Improving clinical cardiac evaluation for paediatric patients undergoing screening due to a family history of sudden adult death syndrome, sudden infant death syndrome or sudden cardiac arrest

Current guidelines for first-degree relatives of Sudden Arrhythmic Death Syndrome (SADS), Sudden Infant Death Syndrome (SIDS) and Sudden Cardiac Arrest (SCA) recommend comprehensive cardiological investigation in order to diagnose potential Inherited Cardiac Conditions (ICCs).

It is widely accepted practice to screen paediatric first-degree relatives regularly until adulthood; however, frequency and nature of follow-up are not widely defined.

This study will use retrospective analysis to describe the outcome of serial screening in the paediatric age population, using novel parameters to produce comprehensive data.

This data can be used to inform clinical practice by optimising screening intervals and approach in this patient population.

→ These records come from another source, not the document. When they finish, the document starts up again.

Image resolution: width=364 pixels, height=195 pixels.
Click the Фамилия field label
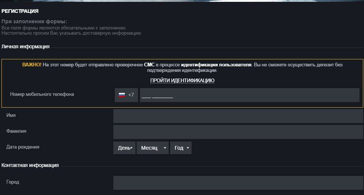[x=16, y=131]

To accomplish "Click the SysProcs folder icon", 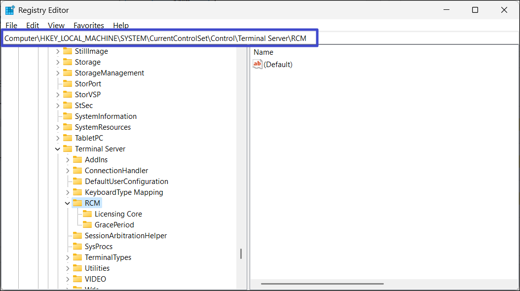I will (x=77, y=247).

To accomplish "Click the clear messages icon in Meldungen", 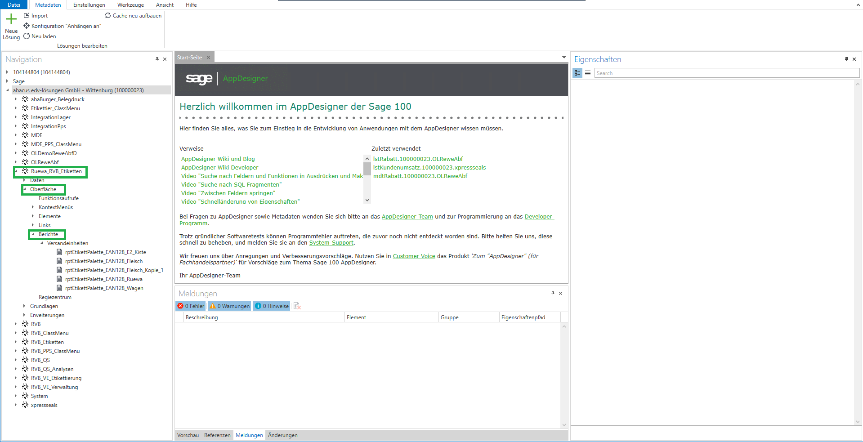I will 297,306.
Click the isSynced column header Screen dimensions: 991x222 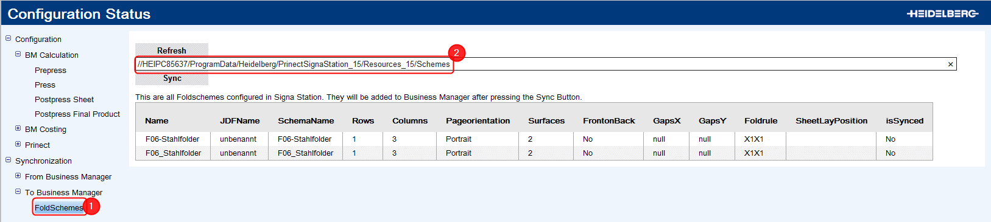pos(905,121)
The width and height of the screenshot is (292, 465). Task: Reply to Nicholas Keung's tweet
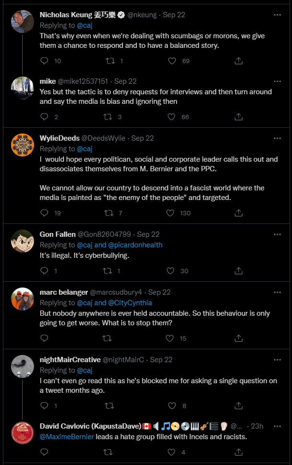pyautogui.click(x=44, y=61)
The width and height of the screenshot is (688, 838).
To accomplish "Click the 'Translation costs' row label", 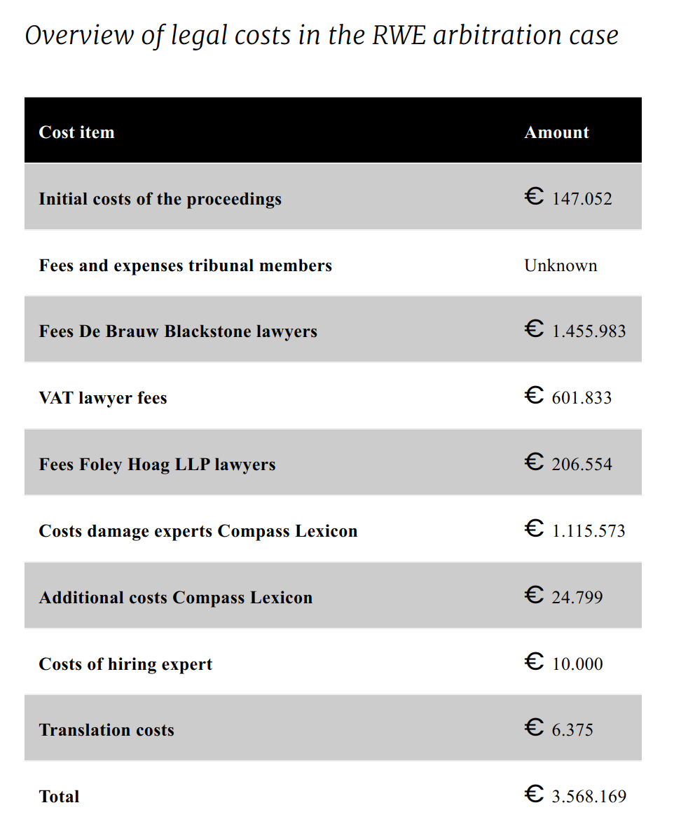I will pyautogui.click(x=106, y=730).
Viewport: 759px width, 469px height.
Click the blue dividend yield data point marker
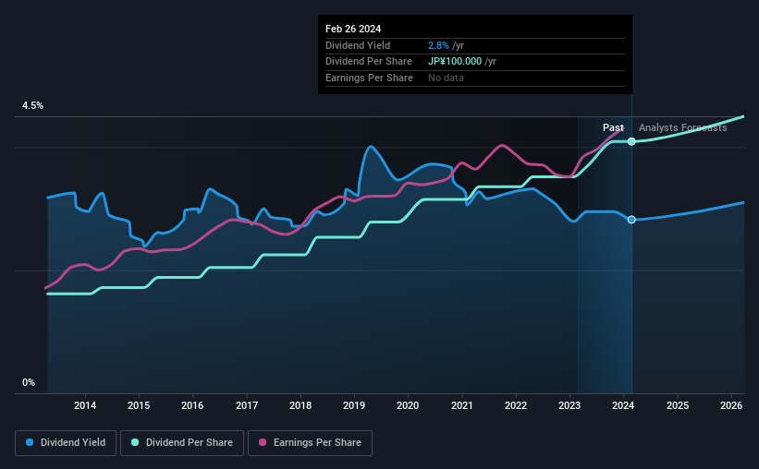coord(631,220)
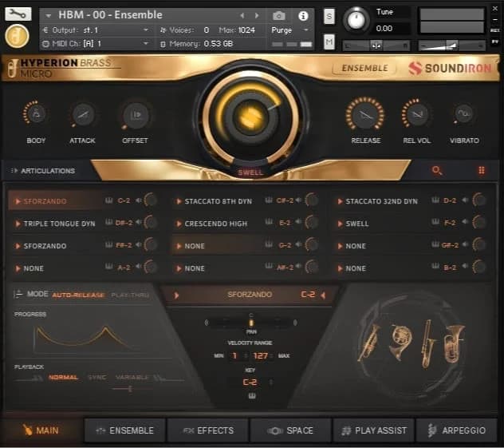Viewport: 504px width, 448px height.
Task: Switch to the Effects tab
Action: [x=207, y=430]
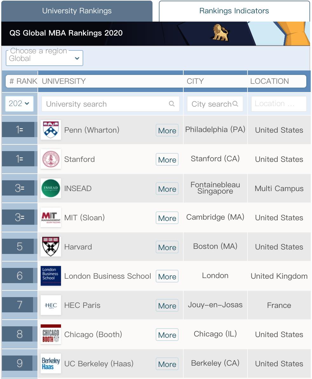Image resolution: width=312 pixels, height=379 pixels.
Task: Click the MIT Management logo
Action: click(x=51, y=217)
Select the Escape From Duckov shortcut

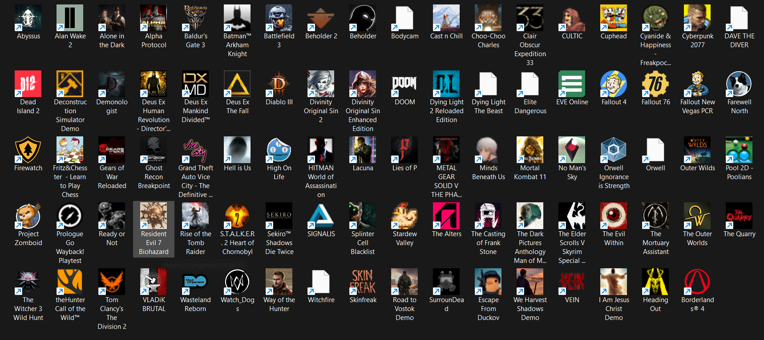point(488,282)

The psychological impact of these sudden and unexpected deaths are devastating events for these families, with the stress then heightened by the probability that it has been caused by a hitherto unknown ICC.

The nature of the screening process can often have a significant psychological, social and emotional impact on paediatric relatives.

This study aims to undertake a mixed methods design, using semi-structured interviews and questionnaires in order to further understand the psychological impact of the screening process on these paediatric patients. It is hoped that this data can then be utilised to develop an intervention for these patients.